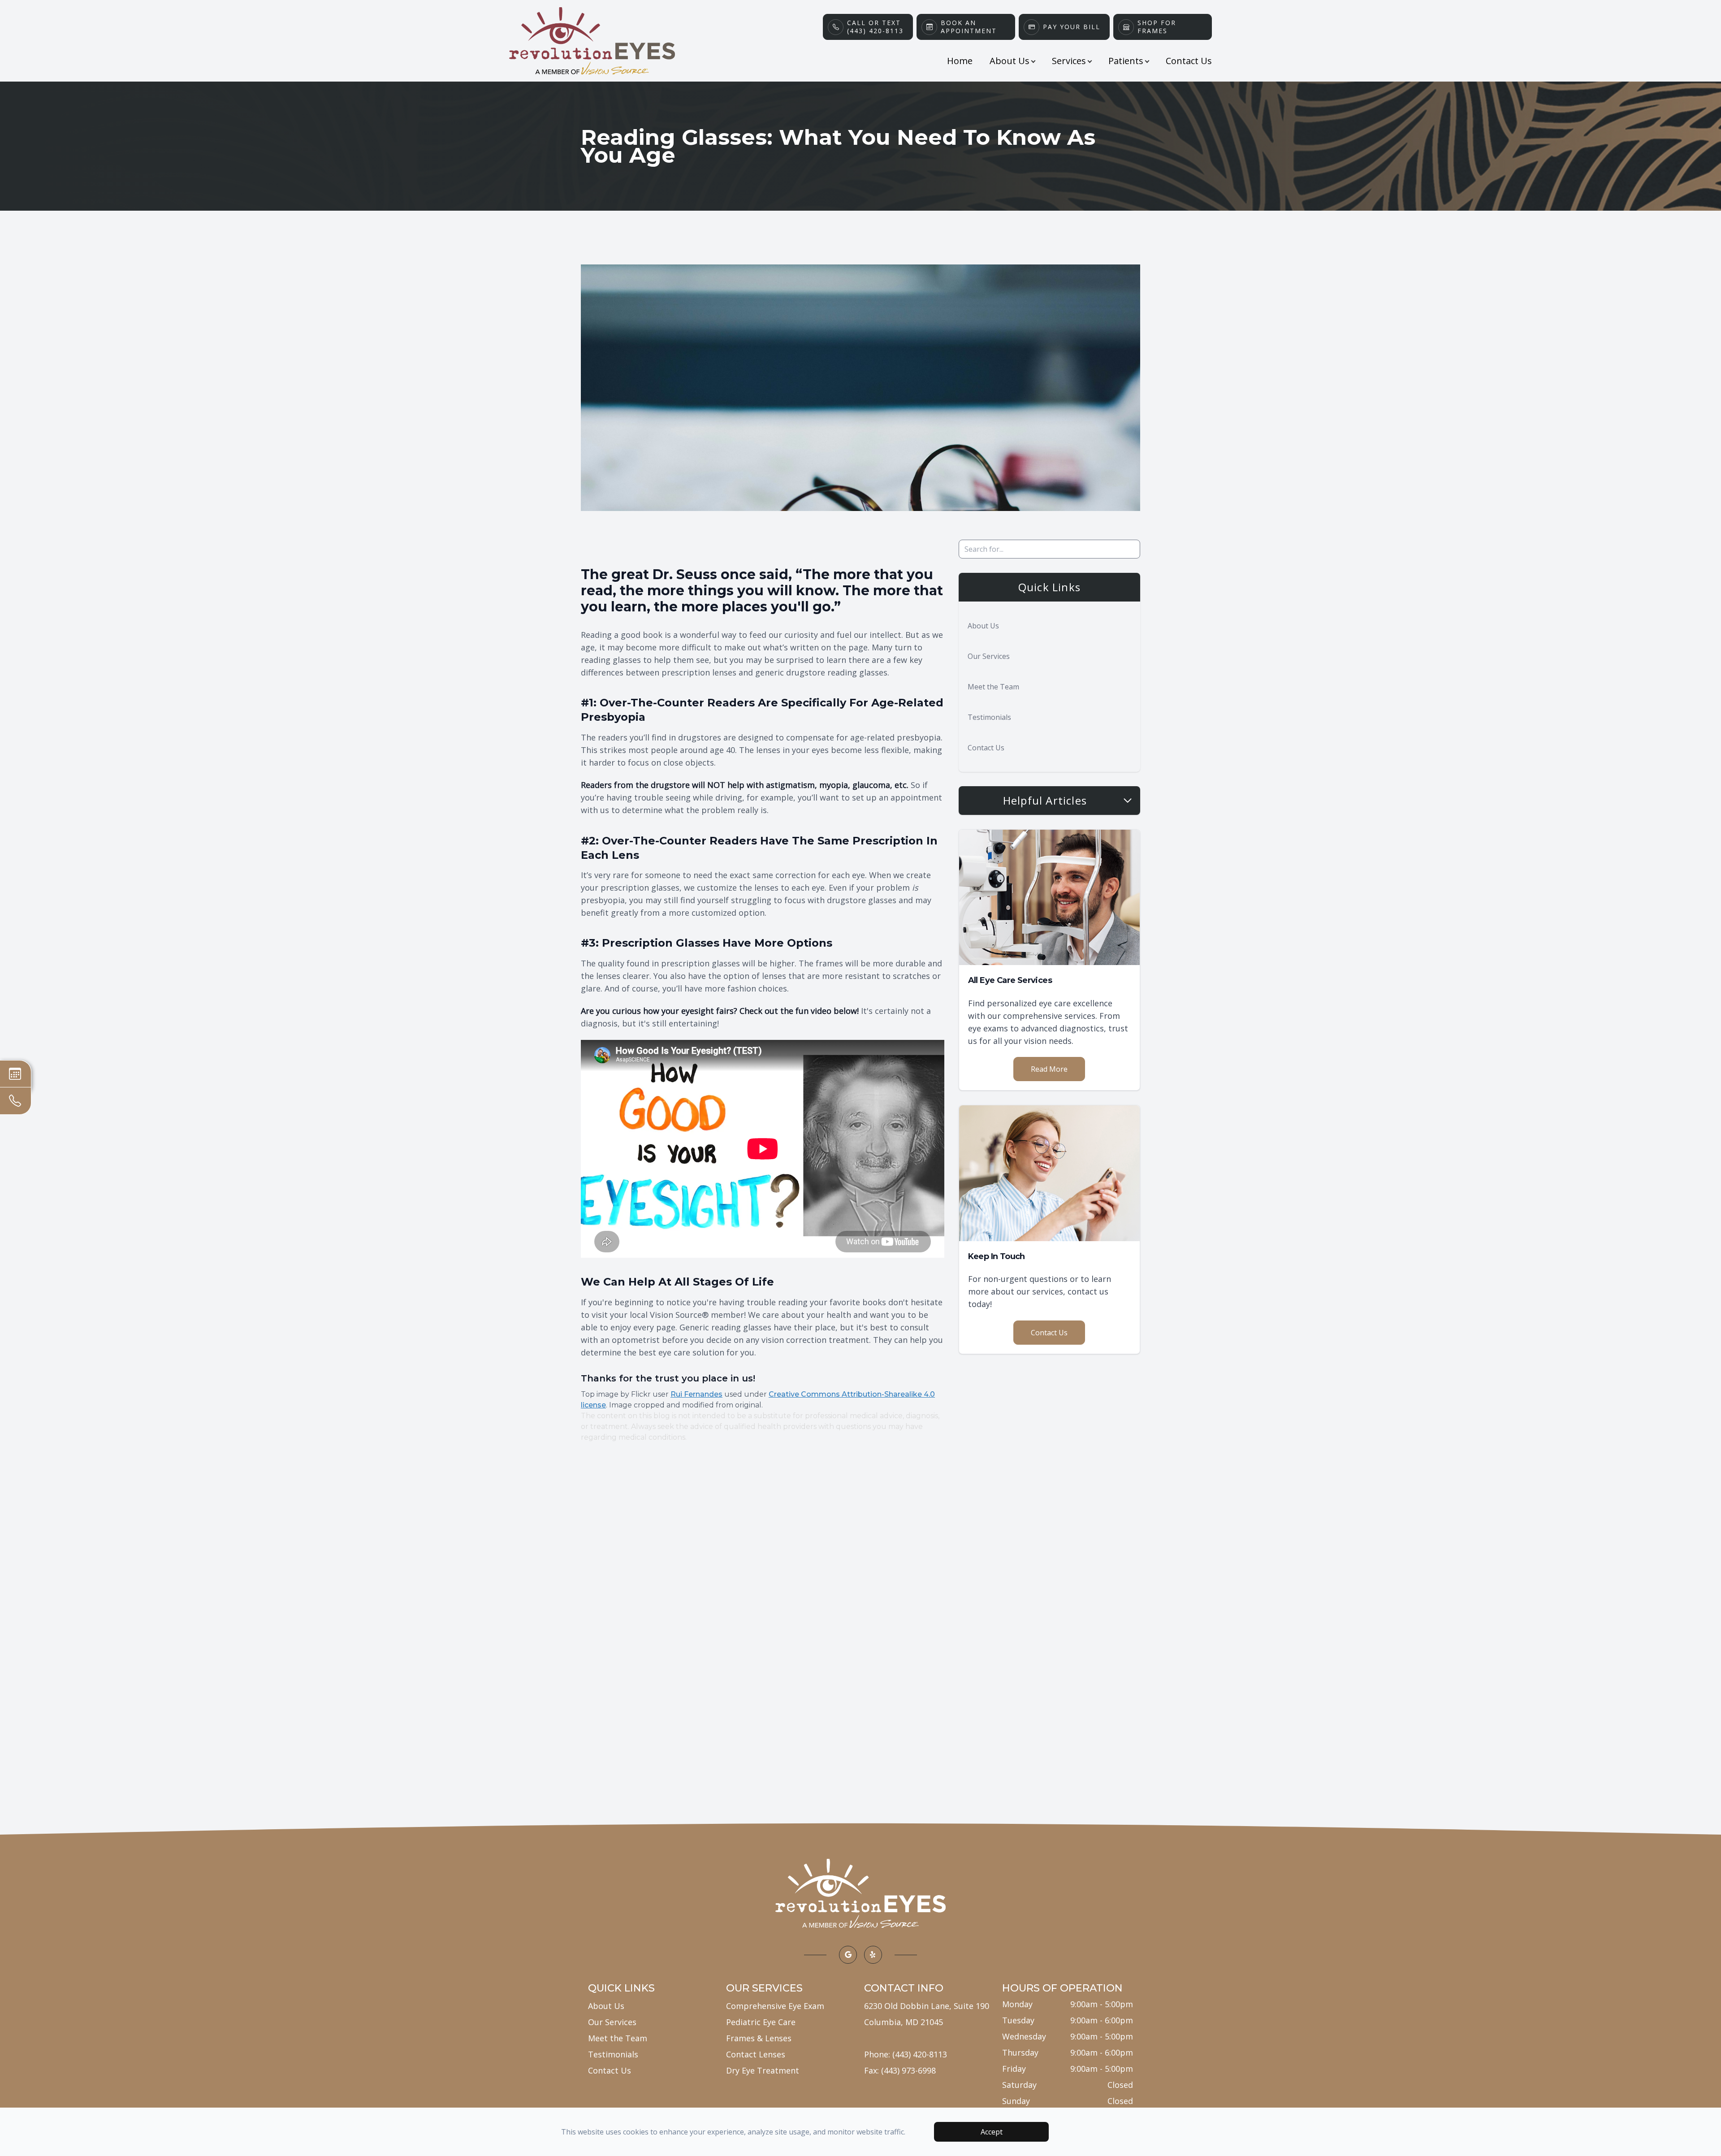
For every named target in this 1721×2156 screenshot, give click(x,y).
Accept (992, 2132)
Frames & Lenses (758, 2038)
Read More (1049, 1069)
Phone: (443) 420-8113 (905, 2054)
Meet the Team (993, 687)
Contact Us (1189, 61)
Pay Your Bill (1071, 27)
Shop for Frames (1156, 27)
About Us (983, 626)
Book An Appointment (969, 27)
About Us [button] (1009, 61)
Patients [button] (1125, 61)
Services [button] (1069, 61)
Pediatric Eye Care (761, 2022)
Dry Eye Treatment (762, 2070)
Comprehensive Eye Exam (775, 2005)
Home (960, 61)
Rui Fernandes (696, 1394)
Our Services (989, 656)
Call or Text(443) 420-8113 (875, 27)
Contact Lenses (755, 2054)
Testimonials (989, 717)
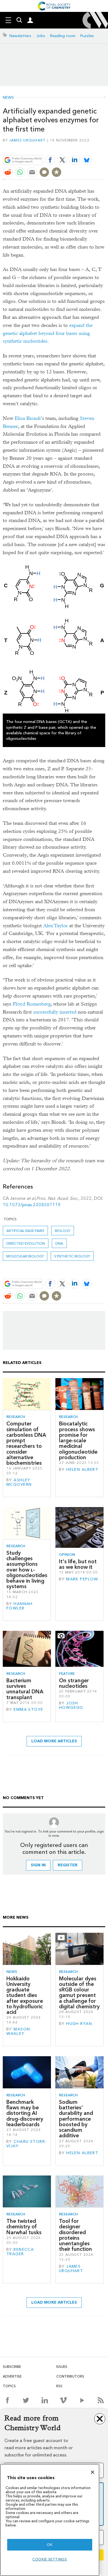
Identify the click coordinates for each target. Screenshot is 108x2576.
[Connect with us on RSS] (100, 2400)
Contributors (70, 2376)
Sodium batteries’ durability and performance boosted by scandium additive (76, 2119)
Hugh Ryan (79, 2023)
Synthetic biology (72, 1256)
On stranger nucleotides (74, 1683)
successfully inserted (54, 1012)
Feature (67, 1673)
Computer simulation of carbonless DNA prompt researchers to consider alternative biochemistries (26, 1443)
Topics (9, 2386)
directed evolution (25, 1243)
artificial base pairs (25, 1231)
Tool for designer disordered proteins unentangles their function (75, 2235)
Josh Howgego (71, 1705)
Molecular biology (25, 1256)
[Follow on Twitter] (25, 2400)
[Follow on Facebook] (7, 2400)
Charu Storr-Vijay (26, 2143)
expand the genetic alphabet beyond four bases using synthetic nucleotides (47, 333)
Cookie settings (49, 2559)
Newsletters (20, 35)
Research (15, 1417)
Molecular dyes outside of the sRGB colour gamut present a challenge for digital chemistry (79, 1992)
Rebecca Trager (20, 2251)
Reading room (62, 35)
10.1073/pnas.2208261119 (32, 1204)
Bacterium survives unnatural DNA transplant (24, 1689)
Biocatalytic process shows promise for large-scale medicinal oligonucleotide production (78, 1440)
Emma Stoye (28, 1709)
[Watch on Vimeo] (63, 2400)
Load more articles (54, 1741)
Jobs (40, 35)
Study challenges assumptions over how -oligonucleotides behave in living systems (26, 1570)
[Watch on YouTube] (82, 2400)
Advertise (12, 2376)
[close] (104, 147)
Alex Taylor (55, 926)
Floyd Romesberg (32, 1004)
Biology (62, 1231)
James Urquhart (27, 140)
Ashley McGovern (19, 1482)
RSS (59, 2386)
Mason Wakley (18, 2031)
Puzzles (87, 35)
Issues (61, 2367)
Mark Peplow (82, 1579)
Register (68, 1865)
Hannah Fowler (19, 1606)
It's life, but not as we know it (78, 1564)
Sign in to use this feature (78, 147)
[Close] (92, 2472)
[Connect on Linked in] (44, 2400)
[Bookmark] (56, 172)
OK (49, 2545)
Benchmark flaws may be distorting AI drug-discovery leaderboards (24, 2113)
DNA (59, 1243)
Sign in (38, 1865)
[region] (49, 2520)
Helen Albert (82, 1469)
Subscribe (12, 2367)
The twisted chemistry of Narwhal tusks (24, 2227)
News (8, 97)
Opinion (67, 1554)
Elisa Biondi (28, 418)
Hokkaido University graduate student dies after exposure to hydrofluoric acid (24, 1995)
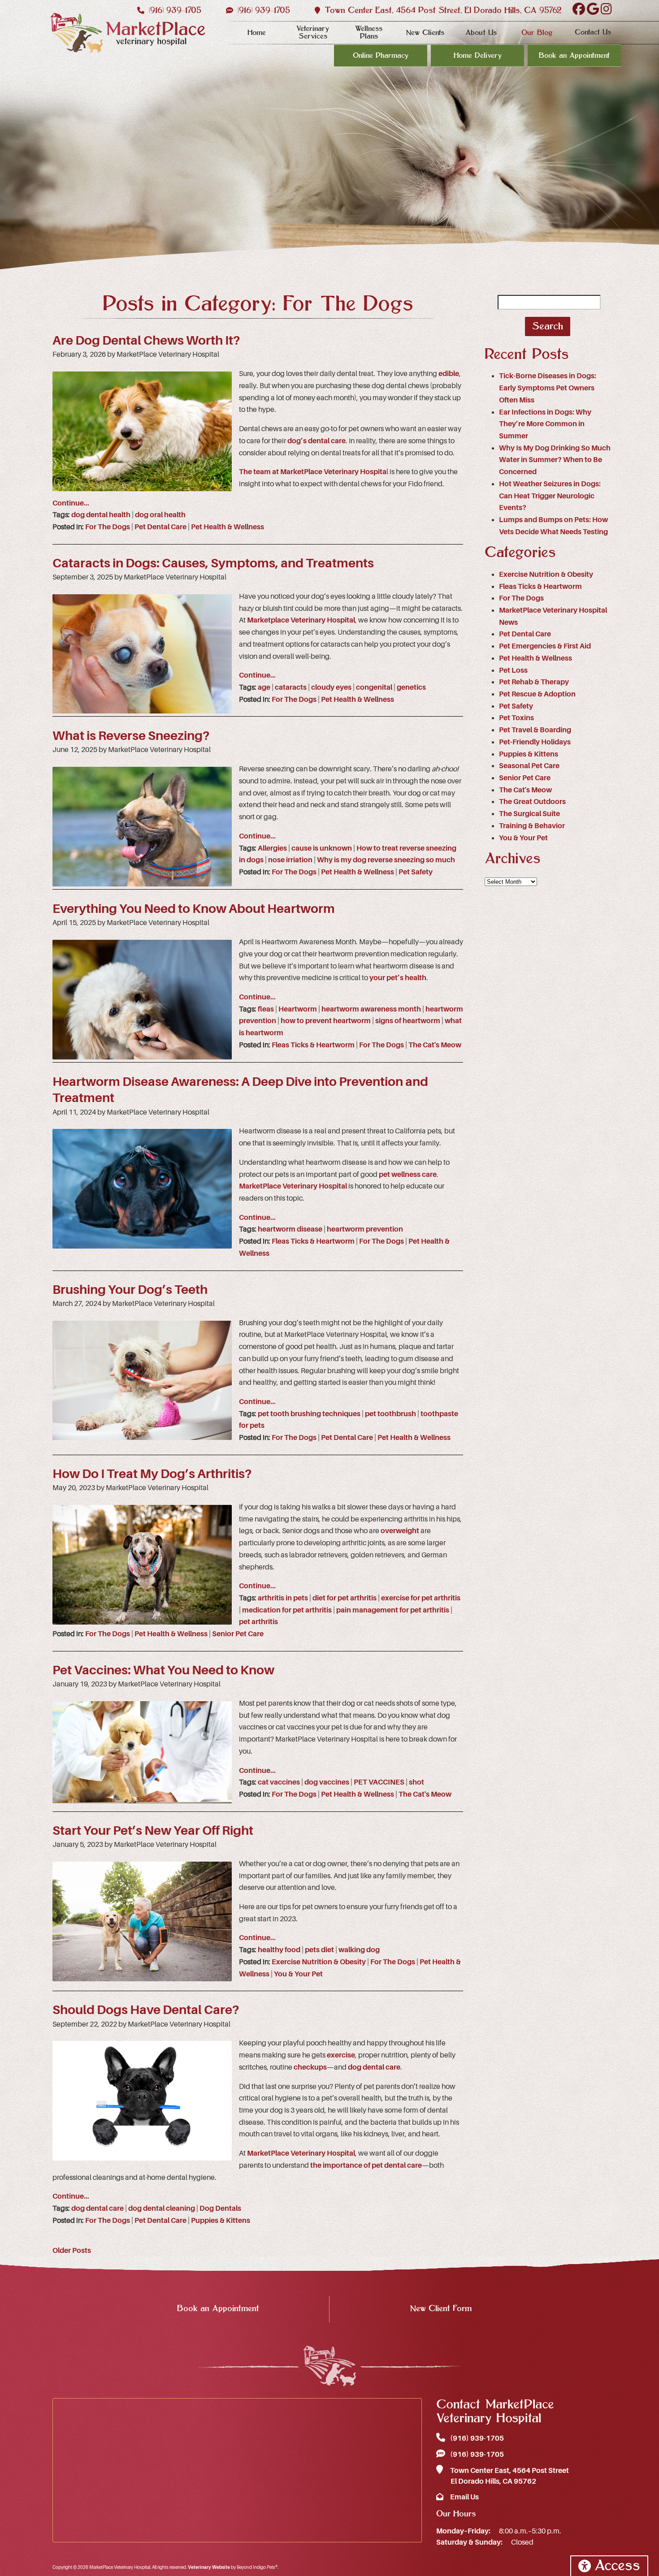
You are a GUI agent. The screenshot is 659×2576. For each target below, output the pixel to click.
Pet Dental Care (160, 527)
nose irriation (290, 860)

The task — Copy the material above word for word, images excluded.

Task response —
For every named target in this 1721×2156 screenshot, give click(x,y).
Accept (992, 2132)
Frames & Lenses (758, 2038)
Read More (1049, 1069)
Phone: (443) 420-8113 (905, 2054)
Meet the Team (993, 687)
Contact Us (1189, 61)
Pay Your Bill (1071, 27)
Shop for Frames (1156, 27)
About Us (983, 626)
Book An Appointment (969, 27)
About Us [button] (1009, 61)
Patients [button] (1125, 61)
Services [button] (1069, 61)
Pediatric Eye Care (761, 2022)
Dry Eye Treatment (762, 2070)
Comprehensive Eye Exam (775, 2005)
Home (960, 61)
Rui Fernandes (696, 1394)
Our Services (989, 656)
Call or Text(443) 420-8113 (875, 27)
Contact Lenses (755, 2054)
Testimonials (989, 717)
Identify the click coordinates for each target. Screenshot is 108x2576.
[Connect with us on RSS] (100, 2400)
Contributors (70, 2376)
Sodium batteries’ durability and performance boosted by scandium additive (76, 2119)
Hugh Ryan (79, 2023)
Synthetic biology (72, 1256)
On stranger nucleotides (74, 1683)
successfully inserted (54, 1012)
Feature (67, 1673)
Computer simulation of carbonless DNA prompt researchers to consider alternative biochemistries (26, 1443)
Topics (9, 2386)
directed evolution (25, 1243)
artificial base pairs (25, 1231)
Tool for designer disordered proteins unentangles their function (75, 2235)
Josh Howgego (71, 1705)
Molecular biology (25, 1256)
[Follow on Twitter] (25, 2400)
[Follow on Facebook] (7, 2400)
Charu Storr-Vijay (26, 2143)
expand the genetic alphabet beyond four bases using synthetic nucleotides (47, 333)
Cookie settings (49, 2559)
Newsletters (20, 35)
Research (15, 1417)
Molecular dyes outside of the sRGB colour gamut present a challenge for digital chemistry (79, 1992)
Rebecca Trager (20, 2251)
Reading room (62, 35)
10.1073/pnas.2208261119 (32, 1204)
Bacterium survives unnatural DNA transplant (24, 1689)
Biocatalytic process shows promise for large-scale medicinal oligonucleotide production (78, 1440)
Emma Stoye (28, 1709)
[Watch on Vimeo] (63, 2400)
Load more articles (54, 1741)
Jobs (40, 35)
Study challenges assumptions over how -oligonucleotides behave in living systems (26, 1570)
[Watch on YouTube] (82, 2400)
Advertise (12, 2376)
[close] (104, 147)
Alex Taylor (55, 926)
Floyd Romesberg (32, 1004)
Biology (62, 1231)
James Urquhart (27, 140)
Ashley McGovern (19, 1482)
RSS (59, 2386)
Mason Wakley (18, 2031)
Puzzles (87, 35)
Issues (61, 2367)
Mark Peplow (82, 1579)
Register (68, 1865)
Hannah Fowler (19, 1606)
It's life, but not as we know it (78, 1564)
Sign in to use this feature (78, 147)
[Close] (92, 2472)
[Connect on Linked in] (44, 2400)
[Bookmark] (56, 172)
OK (49, 2545)
Benchmark flaws may be distorting AI drug-discovery leaderboards (24, 2113)
DNA (59, 1243)
Sign in (38, 1865)
[region] (49, 2520)
Helen Albert (82, 1469)
Subscribe (12, 2367)
The twisted chemistry of Narwhal tusks (24, 2227)
News (8, 97)
Opinion (67, 1554)
Elisa Biondi (28, 418)
Hokkaido University graduate student dies after exposure to hydrofluoric acid (24, 1995)
You are a GUI agent. The screenshot is 659×2576. For each target below, output the pixel to click.
Pet Dental Care (160, 527)
nose irriation (290, 860)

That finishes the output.